─── Data for processing ───
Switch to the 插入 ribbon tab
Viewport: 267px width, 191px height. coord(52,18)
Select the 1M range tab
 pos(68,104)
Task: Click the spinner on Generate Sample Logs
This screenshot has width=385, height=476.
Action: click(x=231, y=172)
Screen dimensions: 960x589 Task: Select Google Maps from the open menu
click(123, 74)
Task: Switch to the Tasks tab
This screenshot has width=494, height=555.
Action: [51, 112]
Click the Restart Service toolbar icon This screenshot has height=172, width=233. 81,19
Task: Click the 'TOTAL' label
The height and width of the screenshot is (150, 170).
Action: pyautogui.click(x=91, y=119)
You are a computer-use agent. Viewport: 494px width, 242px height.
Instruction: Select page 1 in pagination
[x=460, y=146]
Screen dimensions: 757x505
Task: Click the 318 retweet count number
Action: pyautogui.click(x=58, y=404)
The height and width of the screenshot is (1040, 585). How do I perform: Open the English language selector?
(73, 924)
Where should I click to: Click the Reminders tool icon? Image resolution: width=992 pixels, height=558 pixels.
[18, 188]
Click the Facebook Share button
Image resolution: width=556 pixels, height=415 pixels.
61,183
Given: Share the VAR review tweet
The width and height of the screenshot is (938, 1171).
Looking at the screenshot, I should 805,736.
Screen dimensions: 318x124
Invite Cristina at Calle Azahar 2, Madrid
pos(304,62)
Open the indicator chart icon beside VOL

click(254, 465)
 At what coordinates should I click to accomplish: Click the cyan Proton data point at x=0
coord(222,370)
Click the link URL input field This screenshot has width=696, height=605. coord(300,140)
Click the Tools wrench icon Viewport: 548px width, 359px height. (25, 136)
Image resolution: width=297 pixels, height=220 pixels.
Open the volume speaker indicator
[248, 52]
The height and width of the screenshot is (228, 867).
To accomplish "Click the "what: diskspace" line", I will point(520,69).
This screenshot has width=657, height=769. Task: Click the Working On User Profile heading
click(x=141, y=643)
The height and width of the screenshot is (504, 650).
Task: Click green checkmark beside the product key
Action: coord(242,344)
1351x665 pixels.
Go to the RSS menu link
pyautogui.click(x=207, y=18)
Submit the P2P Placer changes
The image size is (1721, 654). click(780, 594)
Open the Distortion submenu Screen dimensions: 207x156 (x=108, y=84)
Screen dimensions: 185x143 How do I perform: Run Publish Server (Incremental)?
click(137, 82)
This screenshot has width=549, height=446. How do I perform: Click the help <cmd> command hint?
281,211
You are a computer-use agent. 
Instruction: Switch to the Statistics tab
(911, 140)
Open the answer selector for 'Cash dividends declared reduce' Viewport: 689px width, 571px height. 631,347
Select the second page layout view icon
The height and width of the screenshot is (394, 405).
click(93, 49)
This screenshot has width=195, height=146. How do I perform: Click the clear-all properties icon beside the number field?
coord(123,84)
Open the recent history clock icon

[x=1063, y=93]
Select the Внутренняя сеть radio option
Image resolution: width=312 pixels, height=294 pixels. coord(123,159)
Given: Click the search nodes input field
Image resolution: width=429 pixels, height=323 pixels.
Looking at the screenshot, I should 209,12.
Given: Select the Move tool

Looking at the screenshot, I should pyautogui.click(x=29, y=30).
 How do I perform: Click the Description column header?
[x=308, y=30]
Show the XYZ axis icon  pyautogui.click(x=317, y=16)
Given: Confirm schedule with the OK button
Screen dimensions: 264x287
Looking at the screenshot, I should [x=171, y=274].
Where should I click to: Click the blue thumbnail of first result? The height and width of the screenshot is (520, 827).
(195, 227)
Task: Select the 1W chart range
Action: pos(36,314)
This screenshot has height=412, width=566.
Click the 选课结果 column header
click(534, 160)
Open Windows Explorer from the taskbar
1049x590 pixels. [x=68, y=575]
───
**Your instructions**
The reply should consist of the records, reproduced exactly.

**Answer to this exercise**
Switch to the 插入 ribbon tab
Viewport: 267px width, 191px height. coord(52,18)
Select the 1M range tab
 pos(68,104)
Task: Click the spinner on Generate Sample Logs
This screenshot has width=385, height=476.
Action: click(x=231, y=172)
Screen dimensions: 960x589 Task: Select Google Maps from the open menu
click(123, 74)
Task: Switch to the Tasks tab
This screenshot has width=494, height=555.
Action: [51, 112]
Click the Restart Service toolbar icon This screenshot has height=172, width=233. 81,19
Task: Click the 'TOTAL' label
The height and width of the screenshot is (150, 170).
Action: pyautogui.click(x=91, y=119)
You are a computer-use agent. Viewport: 494px width, 242px height.
Instruction: Select page 1 in pagination
[x=460, y=146]
Screen dimensions: 757x505
Task: Click the 318 retweet count number
Action: pyautogui.click(x=58, y=404)
The height and width of the screenshot is (1040, 585). How do I perform: Open the English language selector?
(73, 924)
Where should I click to: Click the Reminders tool icon? Image resolution: width=992 pixels, height=558 pixels.
[18, 188]
Click the Facebook Share button
Image resolution: width=556 pixels, height=415 pixels.
61,183
Given: Share the VAR review tweet
The width and height of the screenshot is (938, 1171).
Looking at the screenshot, I should 805,736.
Screen dimensions: 318x124
Invite Cristina at Calle Azahar 2, Madrid
pos(304,62)
Open the indicator chart icon beside VOL

click(254, 465)
 At what coordinates should I click to accomplish: Click the cyan Proton data point at x=0
coord(222,370)
Click the link URL input field This screenshot has width=696, height=605. coord(300,140)
Click the Tools wrench icon Viewport: 548px width, 359px height. (25, 136)
Image resolution: width=297 pixels, height=220 pixels.
Open the volume speaker indicator
[248, 52]
The height and width of the screenshot is (228, 867).
To accomplish "Click the "what: diskspace" line", I will point(520,69).
This screenshot has width=657, height=769. Task: Click the Working On User Profile heading
click(x=141, y=643)
The height and width of the screenshot is (504, 650).
Task: Click green checkmark beside the product key
Action: coord(242,344)
1351x665 pixels.
Go to the RSS menu link
pyautogui.click(x=207, y=18)
Submit the P2P Placer changes
The image size is (1721, 654). click(780, 594)
Open the Distortion submenu Screen dimensions: 207x156 (x=108, y=84)
Screen dimensions: 185x143 How do I perform: Run Publish Server (Incremental)?
click(137, 82)
This screenshot has width=549, height=446. How do I perform: Click the help <cmd> command hint?
281,211
You are a computer-use agent. 
Instruction: Switch to the Statistics tab
(911, 140)
Open the answer selector for 'Cash dividends declared reduce' Viewport: 689px width, 571px height. 631,347
Select the second page layout view icon
The height and width of the screenshot is (394, 405).
click(93, 49)
This screenshot has width=195, height=146. How do I perform: Click the clear-all properties icon beside the number field?
coord(123,84)
Open the recent history clock icon

[x=1063, y=93]
Select the Внутренняя сеть radio option
Image resolution: width=312 pixels, height=294 pixels. coord(123,159)
Given: Click the search nodes input field
Image resolution: width=429 pixels, height=323 pixels.
Looking at the screenshot, I should 209,12.
Given: Select the Move tool

Looking at the screenshot, I should pyautogui.click(x=29, y=30).
 How do I perform: Click the Description column header?
[x=308, y=30]
Show the XYZ axis icon  pyautogui.click(x=317, y=16)
Given: Confirm schedule with the OK button
Screen dimensions: 264x287
Looking at the screenshot, I should [x=171, y=274].
Where should I click to: Click the blue thumbnail of first result? The height and width of the screenshot is (520, 827).
(195, 227)
Task: Select the 1W chart range
Action: pos(36,314)
This screenshot has height=412, width=566.
Click the 选课结果 column header
click(534, 160)
Open Windows Explorer from the taskbar
1049x590 pixels. [x=68, y=575]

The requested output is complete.